Dataset extract =

——————

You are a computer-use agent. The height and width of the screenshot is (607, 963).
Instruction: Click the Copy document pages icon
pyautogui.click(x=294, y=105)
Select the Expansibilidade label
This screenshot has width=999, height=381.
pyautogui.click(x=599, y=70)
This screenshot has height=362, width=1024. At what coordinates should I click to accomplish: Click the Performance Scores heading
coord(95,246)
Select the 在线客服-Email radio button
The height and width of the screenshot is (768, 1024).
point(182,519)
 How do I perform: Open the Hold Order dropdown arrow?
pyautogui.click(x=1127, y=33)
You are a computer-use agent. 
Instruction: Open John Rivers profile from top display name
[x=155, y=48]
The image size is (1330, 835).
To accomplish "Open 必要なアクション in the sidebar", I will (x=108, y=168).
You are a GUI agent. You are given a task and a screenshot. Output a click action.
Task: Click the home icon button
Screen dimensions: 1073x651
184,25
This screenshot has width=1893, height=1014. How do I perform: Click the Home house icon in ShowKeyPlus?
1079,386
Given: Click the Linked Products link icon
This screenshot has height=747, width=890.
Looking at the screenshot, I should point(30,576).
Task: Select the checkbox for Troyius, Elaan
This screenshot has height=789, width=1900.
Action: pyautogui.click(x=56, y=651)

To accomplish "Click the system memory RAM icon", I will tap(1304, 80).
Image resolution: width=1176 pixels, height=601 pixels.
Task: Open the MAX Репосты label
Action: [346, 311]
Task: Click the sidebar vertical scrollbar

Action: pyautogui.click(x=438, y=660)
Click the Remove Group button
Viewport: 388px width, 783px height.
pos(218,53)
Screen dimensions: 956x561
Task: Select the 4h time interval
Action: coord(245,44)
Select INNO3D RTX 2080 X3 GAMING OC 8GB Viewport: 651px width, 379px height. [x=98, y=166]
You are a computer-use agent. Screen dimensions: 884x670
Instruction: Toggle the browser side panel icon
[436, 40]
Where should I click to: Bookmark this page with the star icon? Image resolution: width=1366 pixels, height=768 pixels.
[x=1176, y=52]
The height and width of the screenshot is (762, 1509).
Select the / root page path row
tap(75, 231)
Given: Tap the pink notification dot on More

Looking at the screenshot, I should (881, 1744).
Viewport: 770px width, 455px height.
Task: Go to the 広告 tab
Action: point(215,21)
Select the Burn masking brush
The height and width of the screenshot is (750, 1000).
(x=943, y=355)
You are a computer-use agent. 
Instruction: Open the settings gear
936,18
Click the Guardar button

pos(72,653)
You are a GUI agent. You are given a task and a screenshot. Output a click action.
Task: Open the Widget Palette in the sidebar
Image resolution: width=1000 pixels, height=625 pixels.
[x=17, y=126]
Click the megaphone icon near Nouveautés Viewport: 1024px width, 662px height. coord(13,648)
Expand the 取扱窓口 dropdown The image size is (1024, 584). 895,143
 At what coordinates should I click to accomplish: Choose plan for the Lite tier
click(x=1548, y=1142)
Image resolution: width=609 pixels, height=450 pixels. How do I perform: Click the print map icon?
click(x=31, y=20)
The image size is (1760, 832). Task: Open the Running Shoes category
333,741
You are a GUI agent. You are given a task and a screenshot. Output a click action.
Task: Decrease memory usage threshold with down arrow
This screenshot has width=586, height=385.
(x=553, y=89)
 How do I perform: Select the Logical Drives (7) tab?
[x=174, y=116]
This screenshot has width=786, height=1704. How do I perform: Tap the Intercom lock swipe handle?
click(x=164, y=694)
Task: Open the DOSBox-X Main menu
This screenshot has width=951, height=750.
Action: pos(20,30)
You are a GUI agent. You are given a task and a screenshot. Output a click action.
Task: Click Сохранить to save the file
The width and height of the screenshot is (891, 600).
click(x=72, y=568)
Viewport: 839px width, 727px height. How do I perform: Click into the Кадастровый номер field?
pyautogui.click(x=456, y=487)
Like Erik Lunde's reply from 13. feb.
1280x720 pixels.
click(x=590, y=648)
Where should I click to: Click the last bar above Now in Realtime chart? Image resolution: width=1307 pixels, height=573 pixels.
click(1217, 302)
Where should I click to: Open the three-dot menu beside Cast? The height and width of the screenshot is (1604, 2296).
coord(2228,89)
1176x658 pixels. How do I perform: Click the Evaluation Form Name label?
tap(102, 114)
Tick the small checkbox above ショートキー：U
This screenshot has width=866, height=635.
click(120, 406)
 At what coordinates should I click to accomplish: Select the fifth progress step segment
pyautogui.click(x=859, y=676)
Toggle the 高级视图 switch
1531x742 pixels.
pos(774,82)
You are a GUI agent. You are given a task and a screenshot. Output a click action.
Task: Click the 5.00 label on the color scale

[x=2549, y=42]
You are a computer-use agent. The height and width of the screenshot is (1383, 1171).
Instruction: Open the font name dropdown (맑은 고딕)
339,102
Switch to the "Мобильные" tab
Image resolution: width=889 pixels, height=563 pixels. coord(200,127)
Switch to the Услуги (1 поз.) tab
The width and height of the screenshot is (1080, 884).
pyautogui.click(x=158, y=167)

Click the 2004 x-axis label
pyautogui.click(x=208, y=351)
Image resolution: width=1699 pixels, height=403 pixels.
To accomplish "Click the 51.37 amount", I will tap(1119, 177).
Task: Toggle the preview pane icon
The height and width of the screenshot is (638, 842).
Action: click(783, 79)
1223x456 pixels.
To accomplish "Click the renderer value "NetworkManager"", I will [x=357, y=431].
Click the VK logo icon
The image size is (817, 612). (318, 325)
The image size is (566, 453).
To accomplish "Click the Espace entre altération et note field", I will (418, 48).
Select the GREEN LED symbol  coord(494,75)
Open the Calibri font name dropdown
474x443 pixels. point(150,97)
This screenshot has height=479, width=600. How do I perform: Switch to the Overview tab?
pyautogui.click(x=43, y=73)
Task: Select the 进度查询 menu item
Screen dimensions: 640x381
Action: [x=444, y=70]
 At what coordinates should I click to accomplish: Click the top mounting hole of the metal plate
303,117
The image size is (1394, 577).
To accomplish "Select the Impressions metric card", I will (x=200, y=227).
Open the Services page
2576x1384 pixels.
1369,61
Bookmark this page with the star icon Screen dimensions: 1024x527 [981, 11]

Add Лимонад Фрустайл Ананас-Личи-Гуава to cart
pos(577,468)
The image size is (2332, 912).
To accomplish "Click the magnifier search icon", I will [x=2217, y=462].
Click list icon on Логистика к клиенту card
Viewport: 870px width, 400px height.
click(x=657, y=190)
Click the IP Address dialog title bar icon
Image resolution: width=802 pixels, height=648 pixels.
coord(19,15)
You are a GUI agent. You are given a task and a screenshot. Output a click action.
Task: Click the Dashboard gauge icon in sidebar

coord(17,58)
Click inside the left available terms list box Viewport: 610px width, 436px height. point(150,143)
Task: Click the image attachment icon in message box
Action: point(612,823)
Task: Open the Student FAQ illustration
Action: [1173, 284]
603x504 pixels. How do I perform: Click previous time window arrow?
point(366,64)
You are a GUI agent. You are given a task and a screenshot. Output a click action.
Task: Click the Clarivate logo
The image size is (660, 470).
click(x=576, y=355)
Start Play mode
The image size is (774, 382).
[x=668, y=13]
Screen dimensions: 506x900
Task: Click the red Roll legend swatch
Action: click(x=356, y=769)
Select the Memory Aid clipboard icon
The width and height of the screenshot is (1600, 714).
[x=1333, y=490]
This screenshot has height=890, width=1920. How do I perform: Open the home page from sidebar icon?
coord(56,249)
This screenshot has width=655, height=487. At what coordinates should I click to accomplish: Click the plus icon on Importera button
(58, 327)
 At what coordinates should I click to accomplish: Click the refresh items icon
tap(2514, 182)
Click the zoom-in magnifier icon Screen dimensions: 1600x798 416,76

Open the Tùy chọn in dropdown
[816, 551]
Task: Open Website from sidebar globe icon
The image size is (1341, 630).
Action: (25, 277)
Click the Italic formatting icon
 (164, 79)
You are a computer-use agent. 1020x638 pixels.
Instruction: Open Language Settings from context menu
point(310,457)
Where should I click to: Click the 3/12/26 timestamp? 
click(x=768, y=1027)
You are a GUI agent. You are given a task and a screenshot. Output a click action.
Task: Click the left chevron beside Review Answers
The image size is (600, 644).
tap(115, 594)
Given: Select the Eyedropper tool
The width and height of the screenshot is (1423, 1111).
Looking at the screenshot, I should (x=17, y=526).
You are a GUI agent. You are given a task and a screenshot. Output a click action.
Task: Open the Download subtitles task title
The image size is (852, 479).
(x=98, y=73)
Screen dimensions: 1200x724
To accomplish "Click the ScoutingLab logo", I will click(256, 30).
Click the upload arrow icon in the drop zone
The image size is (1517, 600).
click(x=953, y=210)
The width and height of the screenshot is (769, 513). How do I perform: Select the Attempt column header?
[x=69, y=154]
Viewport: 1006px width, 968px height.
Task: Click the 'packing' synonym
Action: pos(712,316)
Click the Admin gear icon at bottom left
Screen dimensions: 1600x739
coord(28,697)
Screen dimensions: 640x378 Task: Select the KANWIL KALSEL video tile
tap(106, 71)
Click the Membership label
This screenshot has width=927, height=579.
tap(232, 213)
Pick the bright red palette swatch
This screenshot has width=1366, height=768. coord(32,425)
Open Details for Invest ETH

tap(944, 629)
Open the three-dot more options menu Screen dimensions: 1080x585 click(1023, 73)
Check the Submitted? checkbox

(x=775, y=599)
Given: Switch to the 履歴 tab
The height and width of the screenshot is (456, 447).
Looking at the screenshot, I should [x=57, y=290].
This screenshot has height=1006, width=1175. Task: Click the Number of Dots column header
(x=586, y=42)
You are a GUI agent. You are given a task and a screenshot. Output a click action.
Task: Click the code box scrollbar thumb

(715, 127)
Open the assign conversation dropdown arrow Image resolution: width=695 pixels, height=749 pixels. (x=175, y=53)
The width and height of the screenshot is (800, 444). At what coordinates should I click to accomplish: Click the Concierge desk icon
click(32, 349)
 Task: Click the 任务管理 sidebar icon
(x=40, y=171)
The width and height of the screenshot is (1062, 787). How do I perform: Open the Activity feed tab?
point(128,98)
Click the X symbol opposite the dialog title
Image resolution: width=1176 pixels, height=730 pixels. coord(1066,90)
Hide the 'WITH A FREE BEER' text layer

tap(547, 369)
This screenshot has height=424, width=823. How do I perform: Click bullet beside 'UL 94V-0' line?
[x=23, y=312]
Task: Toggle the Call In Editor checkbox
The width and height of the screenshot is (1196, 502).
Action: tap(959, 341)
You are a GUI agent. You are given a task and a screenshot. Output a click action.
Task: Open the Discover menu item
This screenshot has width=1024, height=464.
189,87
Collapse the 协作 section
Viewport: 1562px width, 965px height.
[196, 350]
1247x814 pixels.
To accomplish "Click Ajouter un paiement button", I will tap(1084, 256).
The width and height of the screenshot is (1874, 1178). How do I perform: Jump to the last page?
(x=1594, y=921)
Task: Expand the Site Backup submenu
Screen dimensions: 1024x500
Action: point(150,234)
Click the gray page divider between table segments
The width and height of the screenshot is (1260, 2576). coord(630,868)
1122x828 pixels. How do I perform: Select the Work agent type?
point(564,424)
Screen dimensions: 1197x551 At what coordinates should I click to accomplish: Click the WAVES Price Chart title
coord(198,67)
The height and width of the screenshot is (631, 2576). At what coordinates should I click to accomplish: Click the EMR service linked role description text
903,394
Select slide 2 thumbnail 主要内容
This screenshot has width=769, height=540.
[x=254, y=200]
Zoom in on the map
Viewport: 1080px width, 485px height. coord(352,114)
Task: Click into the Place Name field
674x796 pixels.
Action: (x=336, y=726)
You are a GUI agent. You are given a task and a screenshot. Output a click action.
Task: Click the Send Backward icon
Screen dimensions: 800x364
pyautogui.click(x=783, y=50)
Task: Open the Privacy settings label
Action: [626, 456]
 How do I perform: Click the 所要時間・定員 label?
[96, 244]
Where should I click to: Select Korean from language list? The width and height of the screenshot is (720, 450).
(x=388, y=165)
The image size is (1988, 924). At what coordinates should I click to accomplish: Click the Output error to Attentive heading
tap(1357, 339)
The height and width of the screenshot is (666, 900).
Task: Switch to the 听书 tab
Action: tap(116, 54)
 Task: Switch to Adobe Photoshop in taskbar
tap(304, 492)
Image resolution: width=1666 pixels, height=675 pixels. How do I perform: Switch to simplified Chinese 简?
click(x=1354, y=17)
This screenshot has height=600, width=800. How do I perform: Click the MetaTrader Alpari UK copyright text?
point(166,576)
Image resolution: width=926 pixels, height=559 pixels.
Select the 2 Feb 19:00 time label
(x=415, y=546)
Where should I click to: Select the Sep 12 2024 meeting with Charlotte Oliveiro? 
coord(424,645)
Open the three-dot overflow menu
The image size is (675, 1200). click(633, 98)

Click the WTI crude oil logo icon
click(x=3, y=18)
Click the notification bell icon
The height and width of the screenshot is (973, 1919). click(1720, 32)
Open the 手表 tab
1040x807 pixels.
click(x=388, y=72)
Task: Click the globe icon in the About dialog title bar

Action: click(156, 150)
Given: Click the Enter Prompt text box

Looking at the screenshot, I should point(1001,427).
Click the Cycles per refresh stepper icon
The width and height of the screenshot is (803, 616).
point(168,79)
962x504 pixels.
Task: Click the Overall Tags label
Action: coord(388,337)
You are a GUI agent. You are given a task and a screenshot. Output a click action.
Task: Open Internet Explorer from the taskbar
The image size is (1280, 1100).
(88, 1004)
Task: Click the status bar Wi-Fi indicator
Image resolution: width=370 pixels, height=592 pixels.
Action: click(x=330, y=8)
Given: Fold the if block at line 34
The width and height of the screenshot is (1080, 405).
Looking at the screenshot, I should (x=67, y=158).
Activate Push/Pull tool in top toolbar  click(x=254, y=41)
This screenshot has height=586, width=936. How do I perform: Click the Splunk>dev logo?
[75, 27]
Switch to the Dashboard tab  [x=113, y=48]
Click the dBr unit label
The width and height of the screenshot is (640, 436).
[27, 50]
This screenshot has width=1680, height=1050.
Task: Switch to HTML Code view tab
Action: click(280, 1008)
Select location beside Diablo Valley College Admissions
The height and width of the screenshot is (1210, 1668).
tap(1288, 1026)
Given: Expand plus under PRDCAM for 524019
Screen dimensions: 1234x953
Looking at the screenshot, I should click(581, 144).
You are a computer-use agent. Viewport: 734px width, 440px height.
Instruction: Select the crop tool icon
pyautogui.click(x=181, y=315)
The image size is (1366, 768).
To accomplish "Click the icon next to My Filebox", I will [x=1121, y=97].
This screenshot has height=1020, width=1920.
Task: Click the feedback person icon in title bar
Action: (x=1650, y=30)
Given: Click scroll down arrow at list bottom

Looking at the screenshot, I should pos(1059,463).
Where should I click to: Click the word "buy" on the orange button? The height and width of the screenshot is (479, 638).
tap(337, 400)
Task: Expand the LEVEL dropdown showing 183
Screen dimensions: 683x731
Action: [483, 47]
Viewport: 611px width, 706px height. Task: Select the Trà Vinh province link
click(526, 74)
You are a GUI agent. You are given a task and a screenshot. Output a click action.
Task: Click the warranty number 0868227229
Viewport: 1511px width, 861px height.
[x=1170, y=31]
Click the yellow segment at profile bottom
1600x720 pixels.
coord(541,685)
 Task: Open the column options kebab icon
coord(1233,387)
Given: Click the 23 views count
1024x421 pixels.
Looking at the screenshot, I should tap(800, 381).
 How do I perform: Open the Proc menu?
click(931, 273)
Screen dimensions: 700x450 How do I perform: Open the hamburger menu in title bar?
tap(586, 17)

——————

Exercise instructions = Find the number of lines in the data above that contain "magnifier". Please give that number alone.

Response = 2